Компании Checkmarx и Illustria провели исследование, которое показало, что в репозиториях программного обеспечения с открытым исходным кодом присутствует множество вредоносных пакетов. В экосистемах NuGet, NPM и PyPi выявили более 144 тысяч таких пакетов.
В их описаниях содержатся ссылки на фишинговые страницы, которые могут использовать злоумышленники для организации различных мошеннических схем, в том числе с целью кражи денег или получения регистрационных данных.
Исследование показало, что для публикации вредоносных модулей, по всей видимости, применялись инструменты автоматизации. Пакеты загружались с аккаунтов, использующих шаблонную схему обозначения вида «<a-z><1900-2022>». Многие из злоумышленников опубликовали идентичное количество пакетов. Они распространяли вредоносные модули под названиями, связанными со взломом, читами, а также теми или иными бесплатными ресурсами. Например, некоторые пакеты именовались как «free-steam-codes-generator», «yalla-ludo-diamond-hack», «a3-still-alive-hack-diamonds» и «project-makeover-hack-gems».
Всего выявлено 144 294 вредоносных пакета. Из них 136 258 размещены на платформе NuGet, 212 — на NPM и 7824 — на PyPi. Фишинговая кампания связана с более чем 65 тысячами уникальных адресов электронных ресурсов в 90 доменах. Веб-страницы, размещённые киберпреступниками, тщательно проработаны и иногда даже включают поддельные интерактивные чаты с автоматизированными диалогами. Некоторые фишинговые сайты перенаправляли на сайты электронной коммерции с реферальными идентификаторами.
Изначально аномалию обнаружили в NuGet. Команды предупредили группу безопасности NuGet, и там ответили, что пакеты не включены в список для защиты пользователей экосистемы с открытым исходным кодом. Хотя пакеты больше не доступны на NuGet, их веб-страницы по-прежнему доступны на сайте. Что касается других экосистем, то пакеты были удалены.
Полный набор данных исследования разместили на GitHub Gist.
В августе некоторые пакеты PyPI оказались скомпрометированы из-за того, что разработчики попались на фишинговые письма. Фишинговая кампания была нацелена на тех, кто занимается поддержкой пакетов Python, опубликованных в реестре PyPI. До этого исследователи из компании Sonatype обнаружили шифровальщика в официальном репозитории PyPI. В ходе расследования выяснилось, что вредонос в репозиторий загрузил школьник, а любой пользователь пакетов оказывался жертвой вымогателя.

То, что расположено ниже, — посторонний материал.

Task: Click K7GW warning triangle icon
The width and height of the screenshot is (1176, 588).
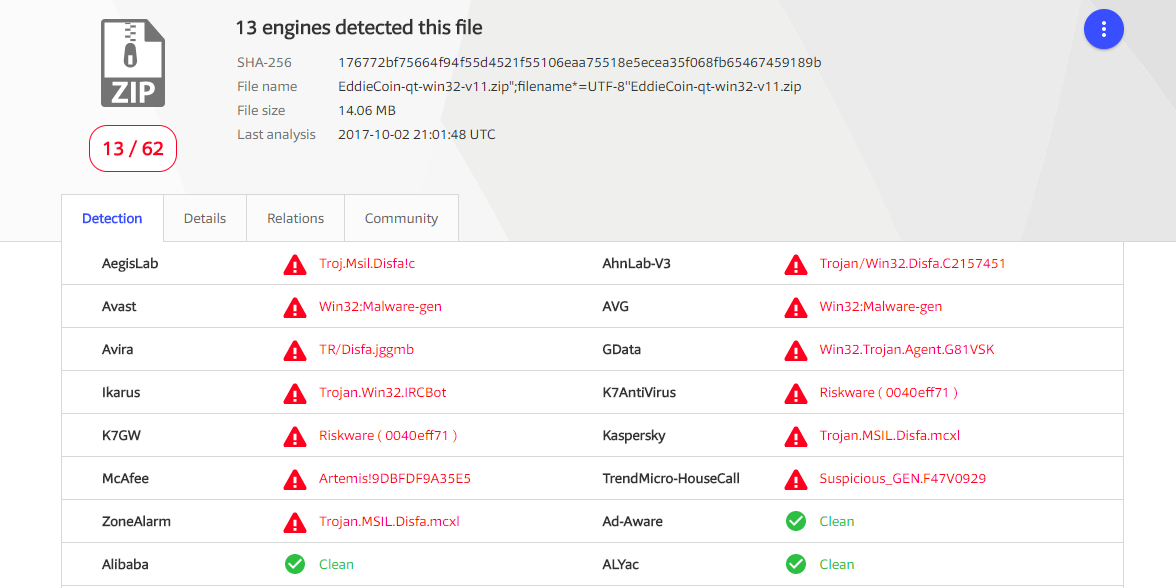Action: 295,436

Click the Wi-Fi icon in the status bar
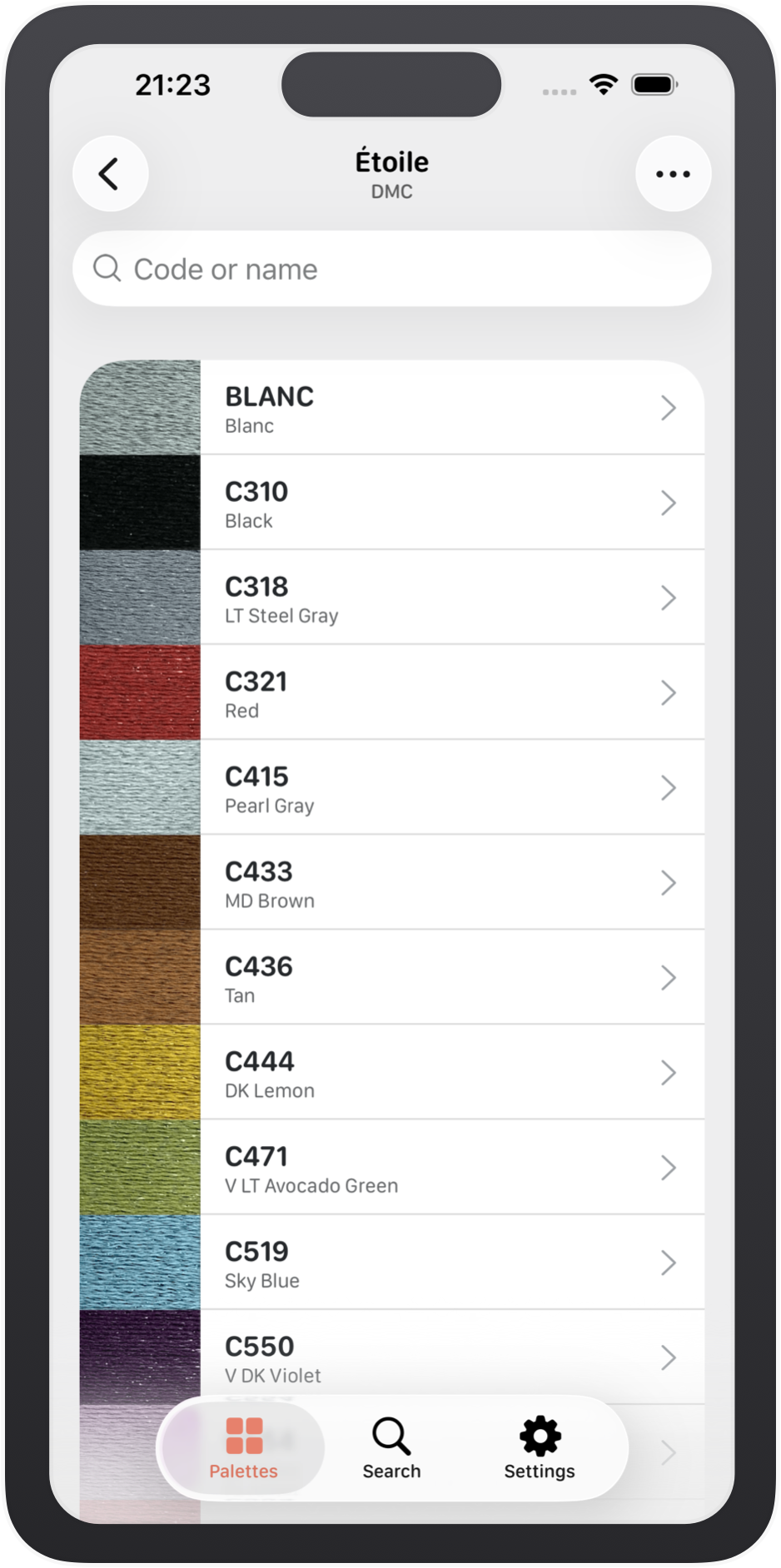tap(601, 84)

В апреле GitHub Security рассказала об утечке данных из приватных репозиториев клиентов платформы с использованием скомпрометированных токенов OAuth, сгенерированных для сервисов Heroku и Travis-CIGitHub. Проблема также затронула часть сервисов GitHub и инфраструктуру проекта NPM.
В сентябре GitHub предупредил, что злоумышленники атакуют пользователей с помощью фишинговой кампании, выдавая себя за сервис CircleCI. Они собирают учётные данные пользователей и коды двухфакторной аутентификации.